According to the letter, Kerr told the company on Aug. 11 that he would recommend the 9.7 percent rate increase and asked the company to submit a new request that was consistent with that recommendation.

If Blue Cross had declined Kerr's request, it would have had to withdraw from the individual market and would have been barred under state law from re-entering the market for five years, company spokesman Max Greenwood said.

"While we strongly object to the way in which our rate review was conducted and strongly disagree with your legal and factual analysis of our filed rates, out commitment to serving Arkansans takes precedence over resolving those disputes at this time," Douglass said in the letter.

Under the approved rates for 2017, Blue Cross expects to lose $60 million next year on private-option plans and other individual market plans, on top of several million it expects to lose this year, Greenwood said.

"Something's going to have to change for this program to be viable" Greenwood said, referring to health insurance exchanges set up in Arkansas and across the country.

She noted that several nonprofit insurance cooperatives, set up in other states under the Patient Protection and Affordable Care Act, have shut down, and participation in exchanges by carriers nationwide has been declining.

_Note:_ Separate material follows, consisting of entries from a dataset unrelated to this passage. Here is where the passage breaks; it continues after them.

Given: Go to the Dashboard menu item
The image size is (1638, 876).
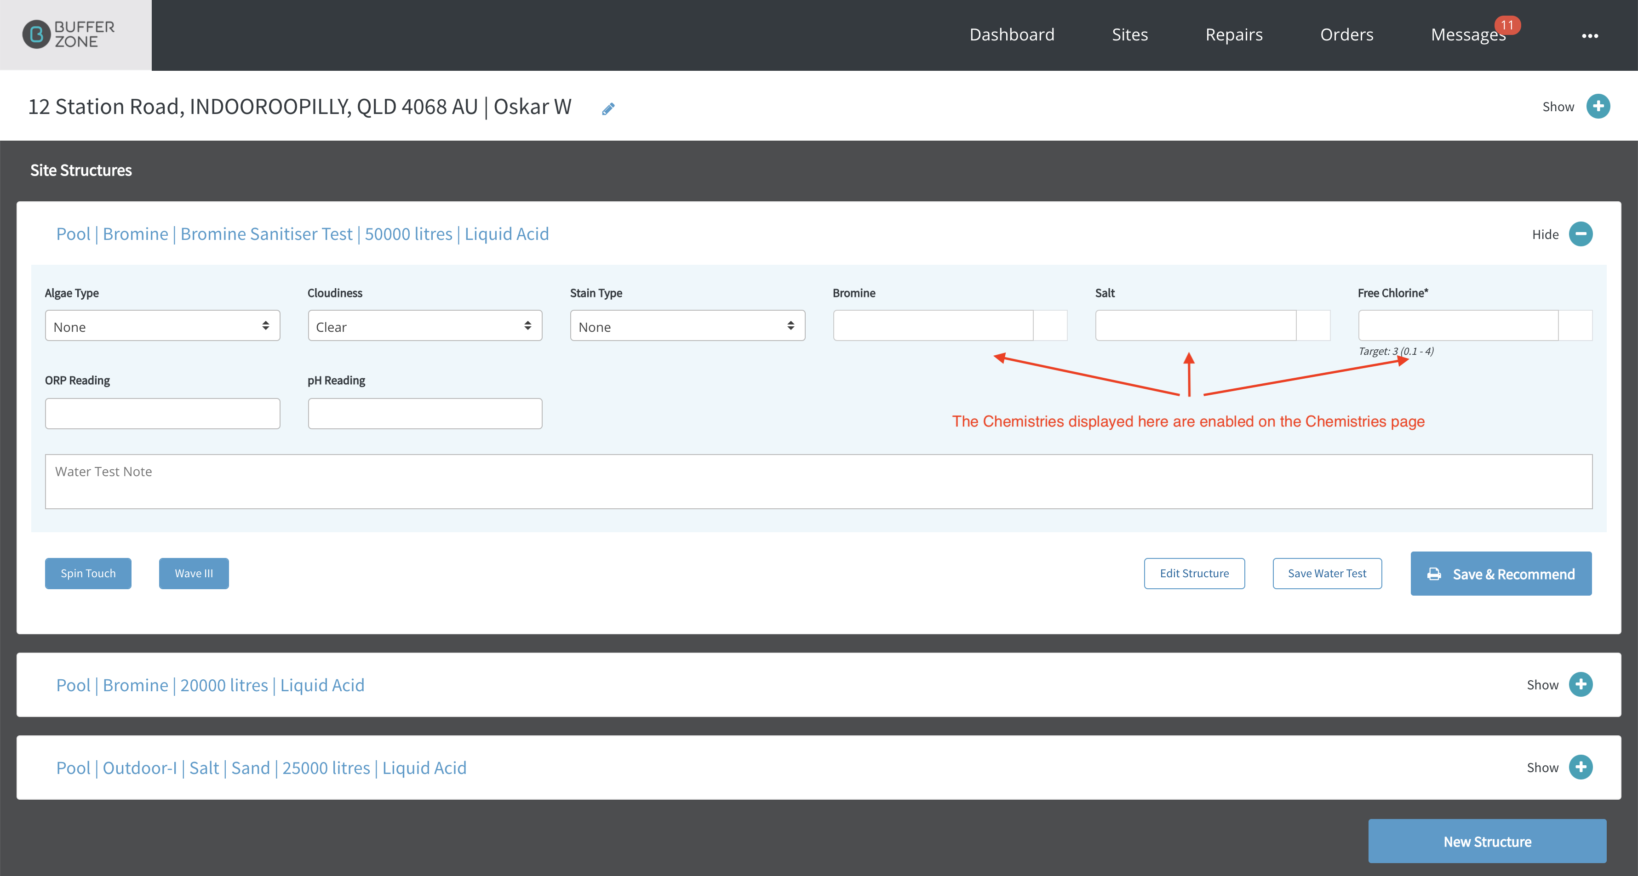Looking at the screenshot, I should pos(1012,34).
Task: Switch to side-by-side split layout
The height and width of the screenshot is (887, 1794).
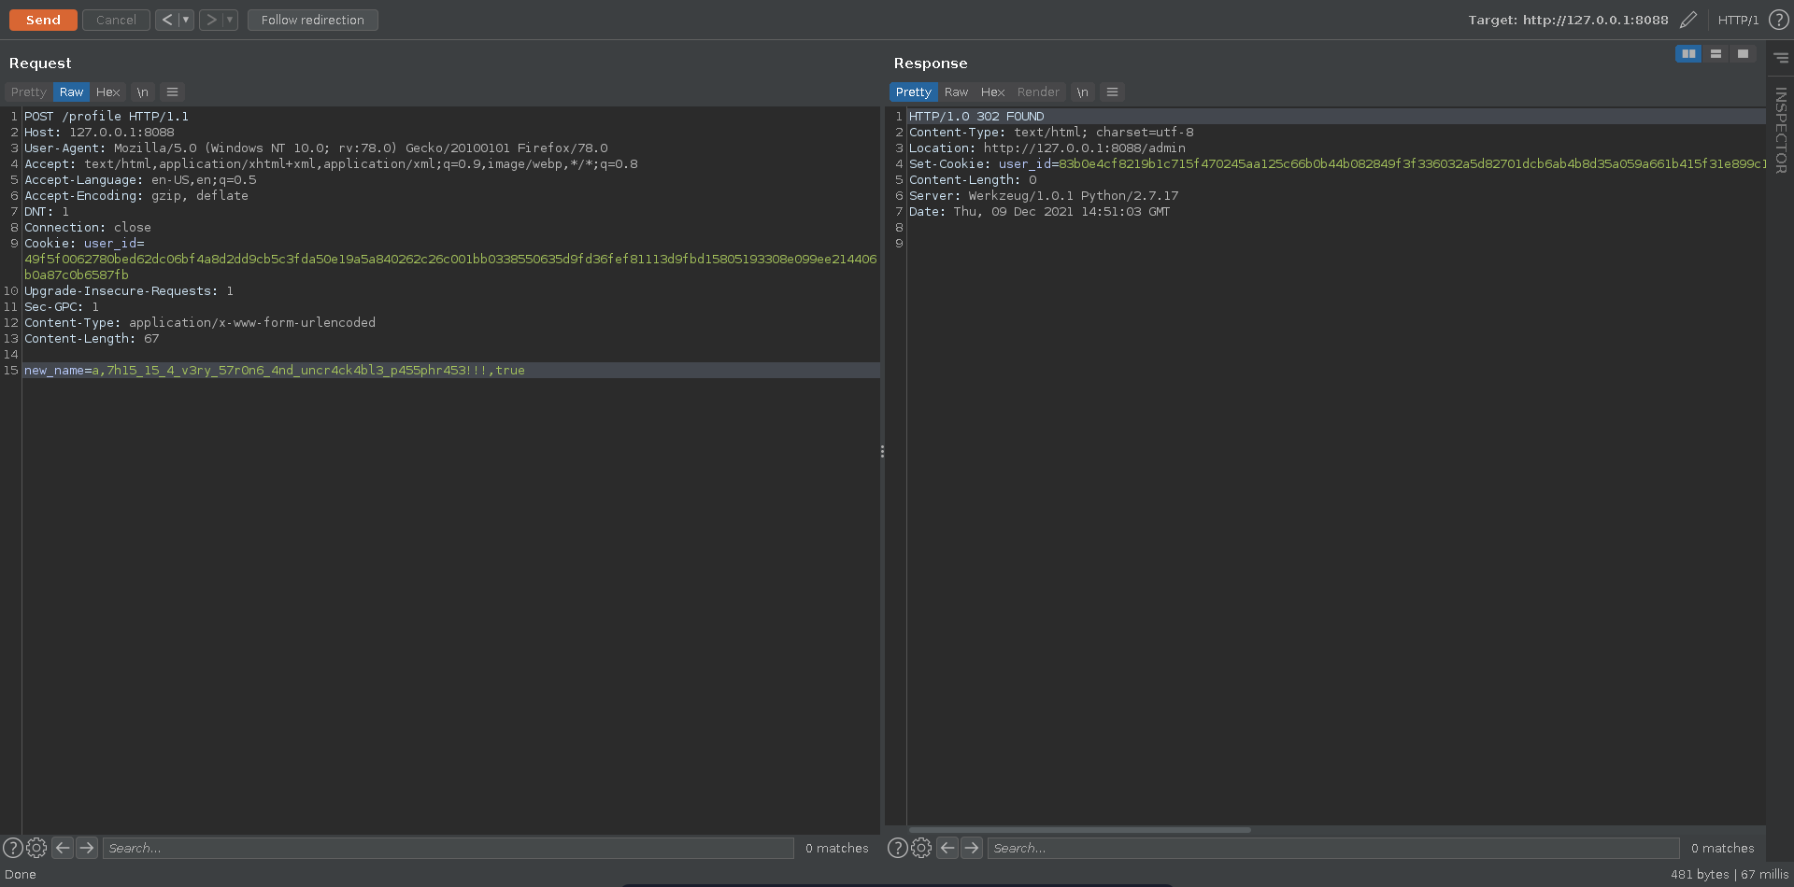Action: click(1687, 54)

Earlier this week, Aetna, the nation's third-largest health insurer, said it was withdrawing from 11 of the 15 states in which it currently offers plans. Aetna doesn't offer plans in Arkansas.

The Arkansas Legislature created the private option in 2013 as a primary way of extending Medicaid eligibility, as authorized under the 2010 health law, to adults with incomes of up to 138 percent of the poverty level: $16,394 for an individual, for example, or $33,534 for a family of four.

Federal tax-credit subsidies are available for coverage through the exchange for many people who don't qualify for Medicaid and have incomes below 400 percent of the poverty level: $47,520 for an individual, for instance, or $97,200 for a family of four.

More than 238,000 people were covered by private option plans as of March 15.

The federal government has paid the full cost of the program since the coverage began in 2014, but Arkansas will be responsible for 5 percent of the cost next year.

In its request for an extension of the federal waiver authorizing the program, state officials estimated that per-enrollee payments to insurance companies next year, including premiums and other subsidies, will increase 6.5 percent, to an average of $534.51 per month.

The total cost for the program is expected to be about $1.6 billion, with the state paying about $79 million, according to the extension request.

UnitedHealth Group offered plans on Arkansas exchange for the first time this year but will discontinue them next year as part of a nationwide retrenchment. Aetna and Humana, which have not offered plans on Arkansas' exchange, also have announced that they will withdraw from exchanges in several states next year.

James, the Insurance Department spokesman, said the department "took into consideration reports from independent actuaries, company surpluses, and the Insurance Code" in ruling on the increase requests.

Arkansas has applied to the Centers for Medicare and Medicaid Services for approval to implement some changes to the private option, including charging enrolleees premiums of about $13 a month under a new program that will be known as Arkansas Works.

Sen. Jim Hendren, R-Sulphur Springs, said the reduced rate increase request from Blue Cross is "good news for the taxpayers" but also indicates a need to make more changes to the private option to control costs.

Hendren, who is a chairman of a legislative task force that has been studying the state's Medicaid program, said federal officials won't allow certain changes, such as adding a deductible to private-option plans or requiring enrollees to make a copayment when they visit the emergency room.

"This is a warning shot, to me, that we'd better figure out how to manage this, and the federal government needs to let states do their job," Hendren said.